Maybe the rest of our lives will be spent marking time this way.
“How are we out of coffee?” Gray asks on our way out the door.
The station is a short walk from the apartment. We buy a cup to share on the way to keep our hands and mouths warm. Two months ago, we would’ve held hands, or kissed instead. It’s been difficult for Gray to be close, so I take what I can from the taste of her peppermint lip balm on the rim of the paper cup. We arrive just in time, and the conductor directs us toward our seats. The world is dark beyond the windows.
“Do you want to write?” I ask once we’re settled. Gray draws swirls in the condensation on the train window, and I wait for her answer.
I wish she’d write beside me like we used to at the beginning. Our pens used to dance across separate pages in perfect synchronicity. The movement looked like love before I really knew I loved Gray.
“I love you,” she says. She smiles her permission for me to start, and I grab a pen and my notebook from the bag.
Grayson rests her head against my shoulder, falling asleep after the train departs. I wonder if she sleeps uninterrupted, or if she dreams.
“Baby,” she says when she wakes an hour later. She pulls the pen from my hand, and asks, “What are you writing?”
“Dreams. Or maybe this is a dream, here. Not sure yet,” I say. And it’s true because I can’t remember the last time we sat so close; both of us so awake.
“Write something,” she says. She kicks off her boots and pulls her feet beneath her, nudging me with her shoulder.
“I thought I already did.”
“Write something for me,” she says. Her bottom lip wobbles when she says it, like she might cry. So I take the pen and the notebook and begin:
If she was really
there, he’d touch her. Reflections
so close. Almost real.
“Why haven’t you tried talking to me?” Gray asks. “I’m here, Shaw.
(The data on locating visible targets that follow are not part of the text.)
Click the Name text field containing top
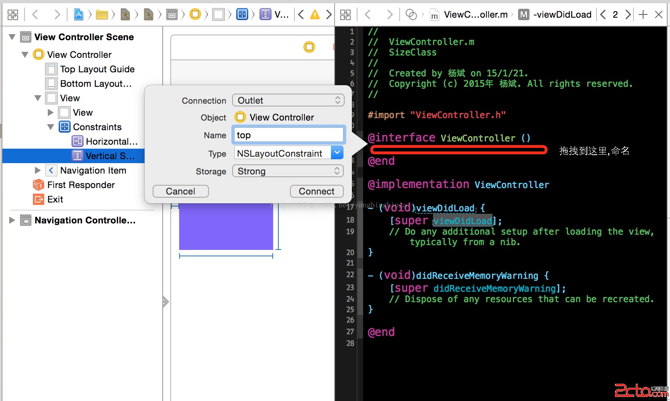(x=288, y=135)
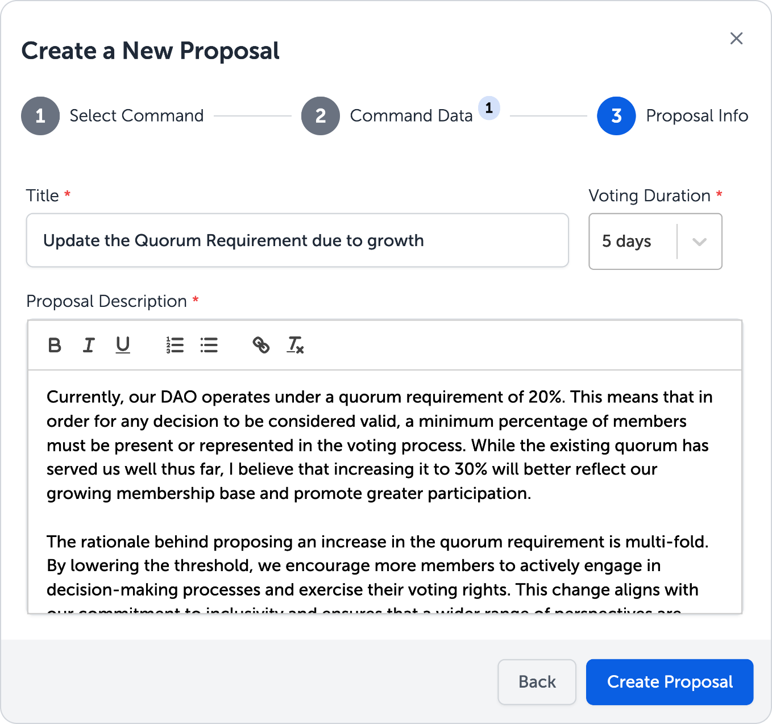This screenshot has width=772, height=724.
Task: Insert a bulleted list
Action: pyautogui.click(x=209, y=345)
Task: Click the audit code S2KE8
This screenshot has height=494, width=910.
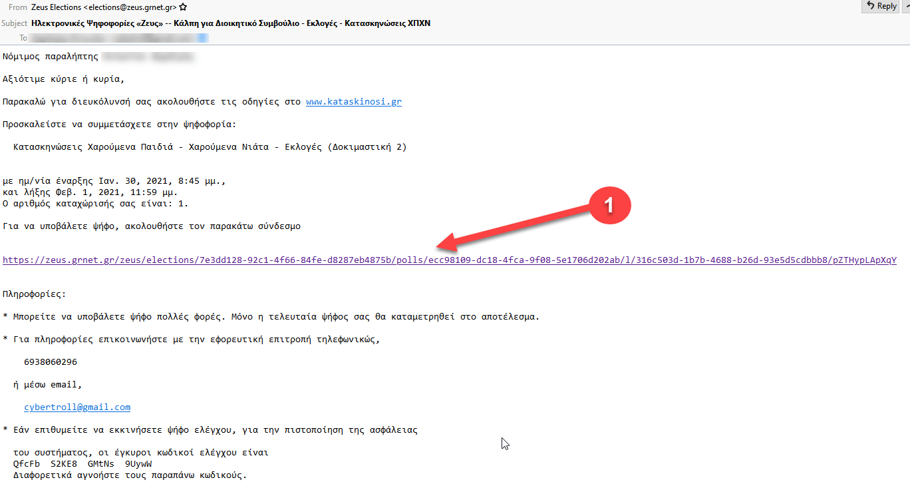Action: 64,464
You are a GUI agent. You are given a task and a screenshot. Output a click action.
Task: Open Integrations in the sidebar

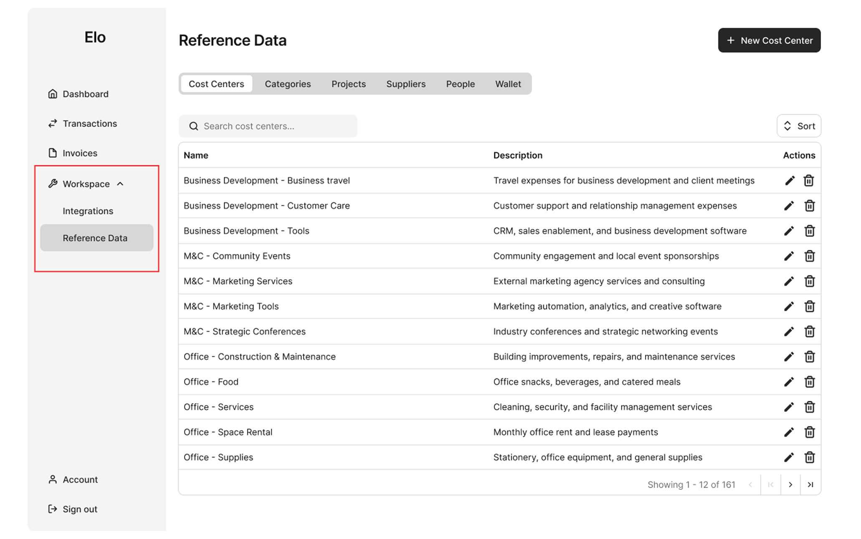[88, 211]
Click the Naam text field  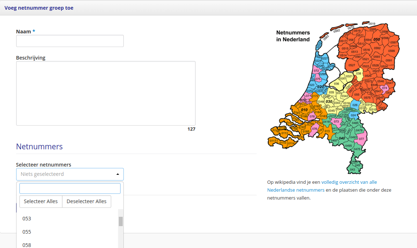pyautogui.click(x=70, y=41)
I’m real.”
“We’re on a train to Fairfield,” I say, hoping she knows I’m trying.
“You want me to feel better, but I can’t. We don’t talk about it. We never talk about it,” she says. She cries for real, wiping her eyes with the back of her hand. “Do you blame me?”
“This happens to other couples,” I say, taking her hand.
“But is it my fault?” she asks.
“I want to kiss you, be close to you, but I’m scared. I’m not sure when it’ll be right or if you’ll be ready,” I say. “What if it’s always like this? I know when you look at me you’re really looking for her, right?”
“Sometimes I wonder if she would’ve had your eyes,” she says and then she kisses me, and it’s real, and she’s real.
“I miss it,” she says. “I miss feeling her.”
My throat feels tight, and I know I’m about to cry, and I don’t try to hold it in, because I miss her, too. I miss the people we might’ve been.
“I never could, Gray. I could never blame you.”
Grayson wipes her hand at my eyes when the conductor announces, “Fairfield.”
“Let’s go to the beach,” I say.
“But it’s snowing,” she says.
“Was that going to stop you the last time we were here?” For a moment, she doesn’t answer, but as soon as she remembers I see it; her eyes brighten, and she gives me a smile.
We stand in the Fairfield station on the edge of today, and we kiss. I write the word real on her neck. She nods against my chest.